A self-proclaimed white nationalist has tossed his hat in the ring to run for mayor of Hamilton in the upcoming municipal election.
Paul Fromm, director of the Canadian Association for Free Expression (CAFE) and the Canada First Immigration Reform Committee, said he filed his papers Friday after moving to the city about six months ago.
According to its website, CAFE is "dedicated to free speech, immigration reform and restoring political sanity."
After having lived in Mississauga for many years, the 69-year-old said he recently bought a house on the Hamilton Mountain because it "was really a time for change." In the past, he has entered the Mississauga mayoral race.

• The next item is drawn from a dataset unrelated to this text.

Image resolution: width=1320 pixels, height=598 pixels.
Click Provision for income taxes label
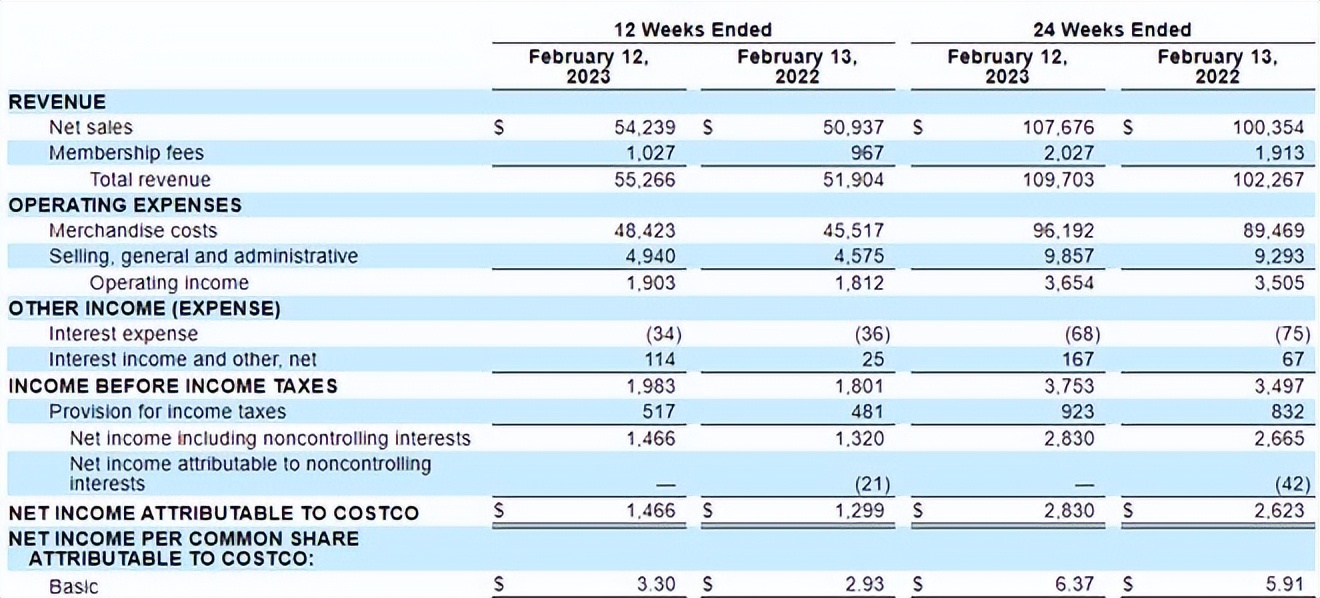167,411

The 2018 candidates guide for Ontario municipal council and school board elections states those looking to run for a position on council must be eligible to vote in that municipality.
When asked why he is running for mayor in Hamilton, Fromm said: "I have a real concern about traffic gridlock."
"It's slowly just choking the whole Golden Horseshoe," he added in the phone interview. "It's making the place almost unliveable."
He said he has also noticed how poverty affects Hamilton.
"You don't have to walk very far on King Street in the downtown area to see people are very needy," Fromm said. "I think we should be putting our focus on them rather than posturing as a sanctuary city."
Hamilton was dubbed a sanctuary city in February 2014 following a council vote. The declaration meant the city would provide refugees with services like emergency shelters, recreation and public transit without asking questions about their status.
Fromm made headlines earlier this year when he endorsed social conservative Tanya Granic Allen's campaign to be leader of the Ontario Progressive Conservatives.
Fromm was stripped of his teaching licence by the Ontario College of Teachers' discipline committee in 2007 for unprofessional conduct outside the classroom because he embraced views and beliefs contrary to multiculturalism and tolerance and participated in white supremacist groups and events.
He previously supported Holocaust denier Ernst Zundel, who was deported back to Germany in 2005 after a Canadian judge deemed him a security threat.